Saved data entries:
****************
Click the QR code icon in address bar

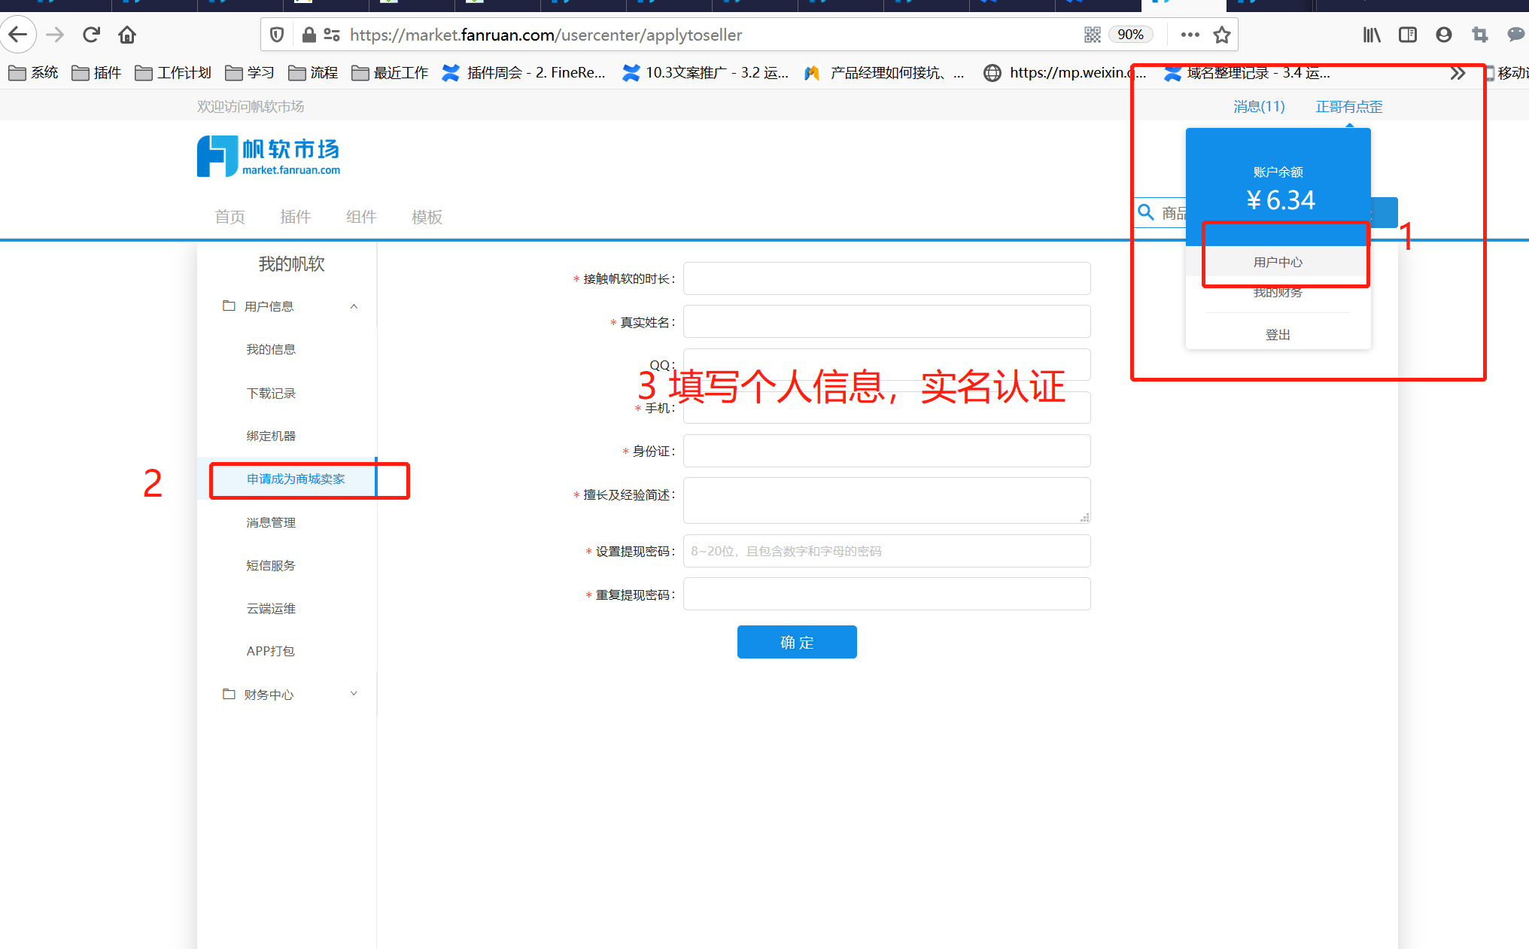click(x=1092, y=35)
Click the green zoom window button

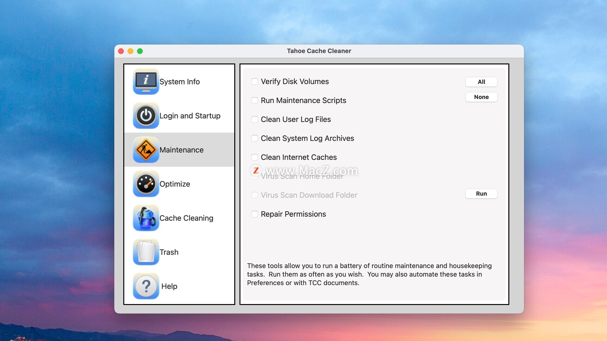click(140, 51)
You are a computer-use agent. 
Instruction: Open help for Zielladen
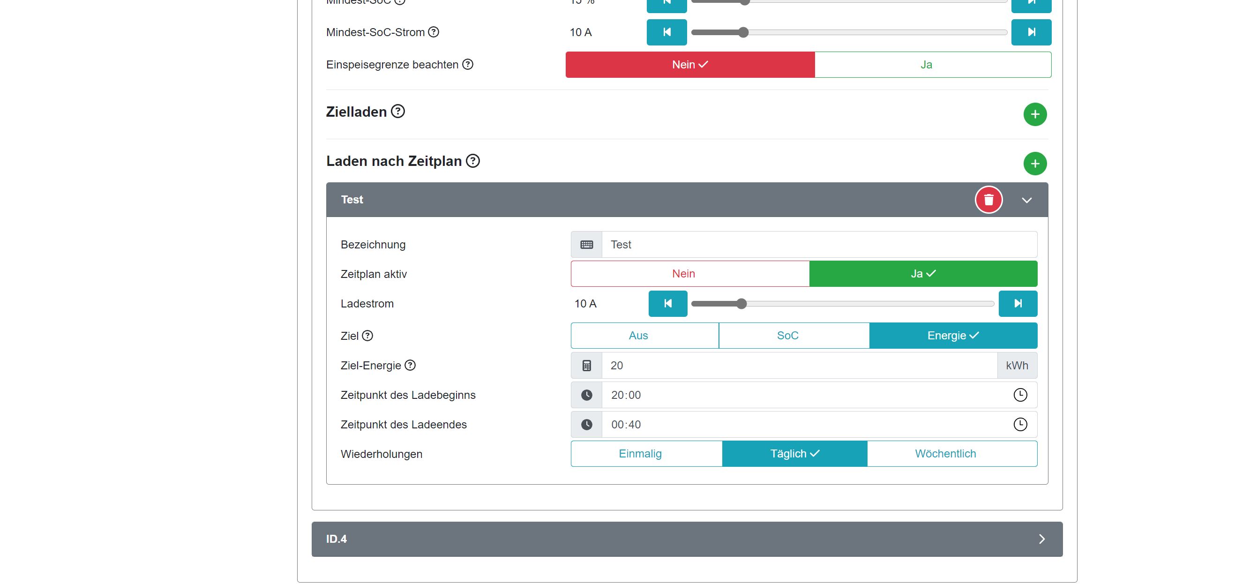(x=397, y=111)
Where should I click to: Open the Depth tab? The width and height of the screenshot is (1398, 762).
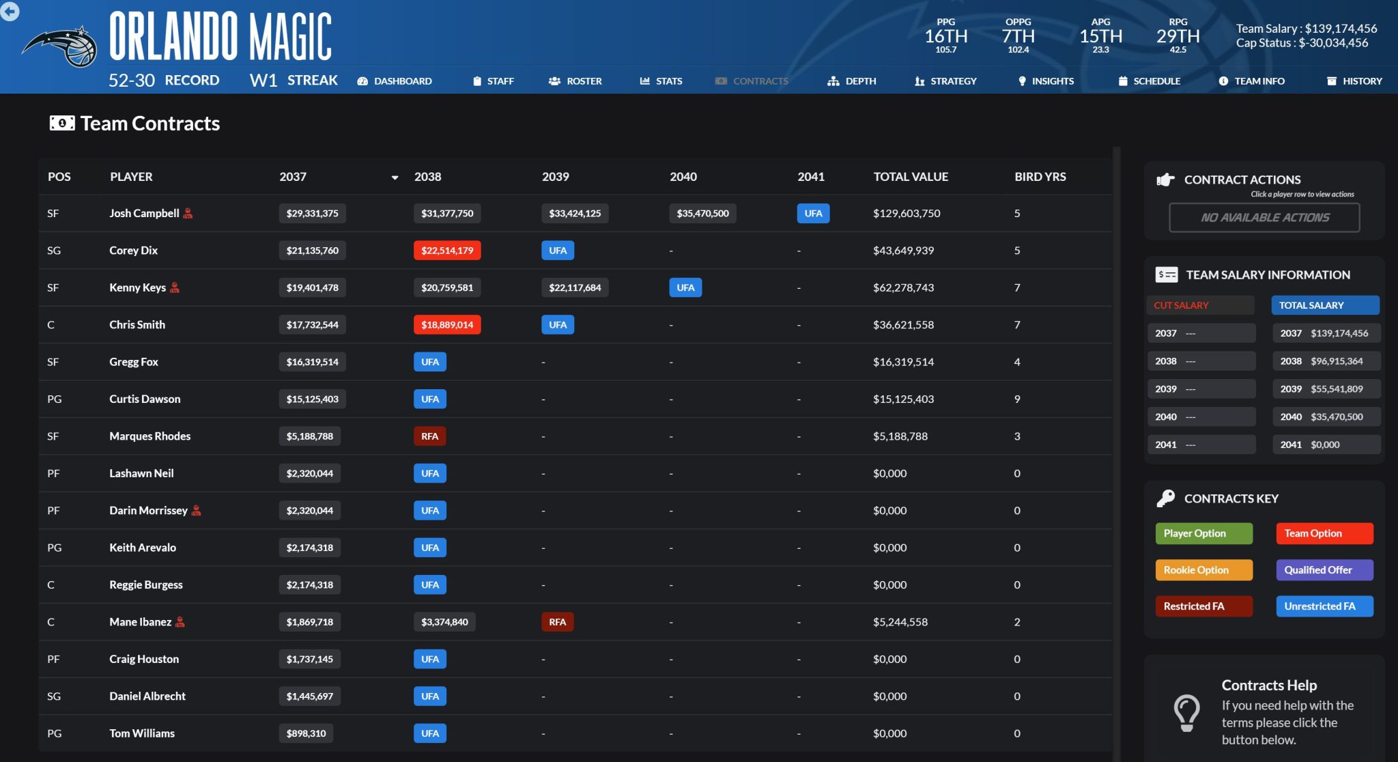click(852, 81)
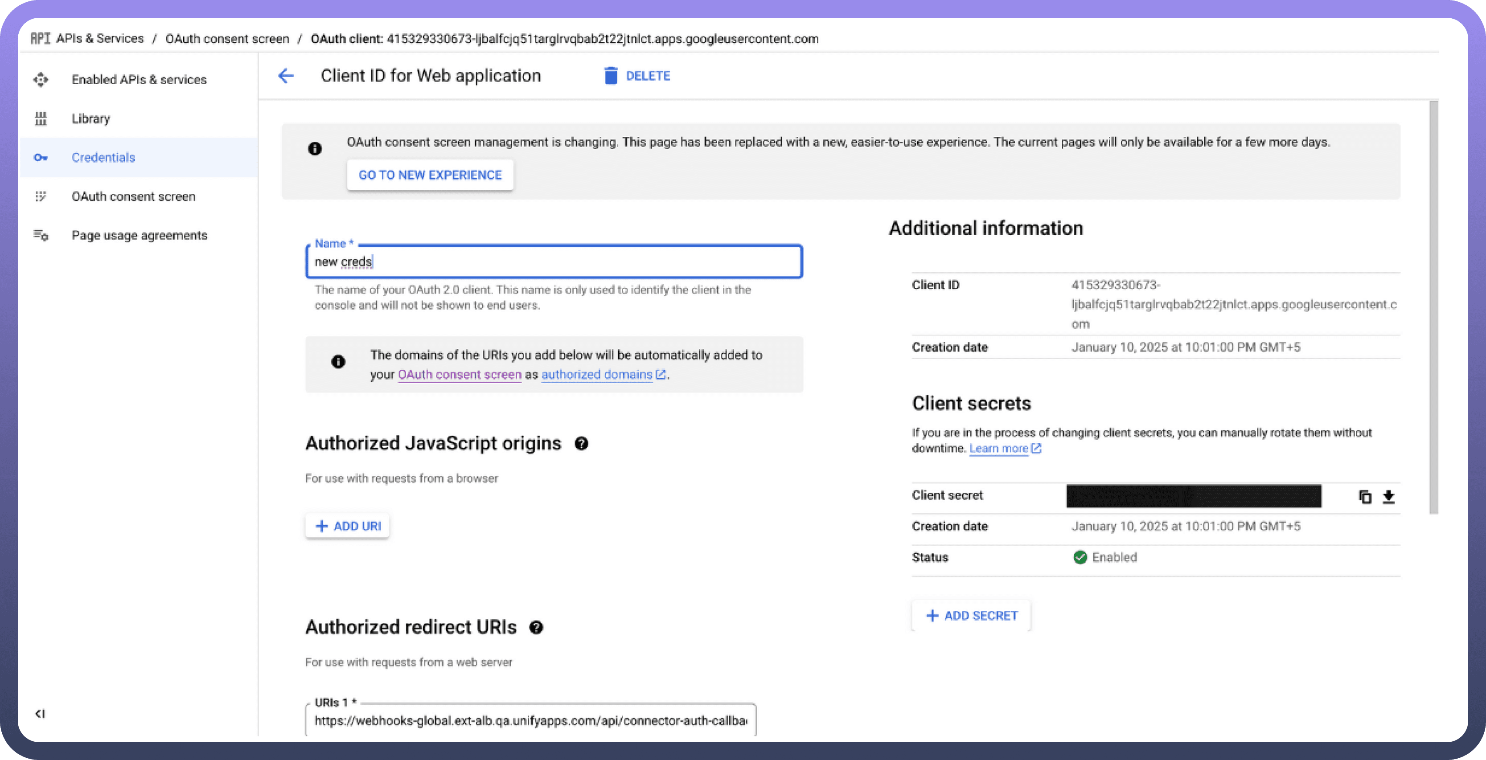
****************
## [EXERCISE DETAILS]
Copy every record above exactly as written, but leave out the pictures.

## [EXPECTED OUTPUT]
Click the QR code icon in address bar

click(x=1092, y=35)
Click the green zoom window button

click(140, 51)
You are a computer-use agent. 
Instruction: Open help for Zielladen
(x=397, y=111)
Where should I click to: Open the Depth tab? The width and height of the screenshot is (1398, 762).
click(852, 81)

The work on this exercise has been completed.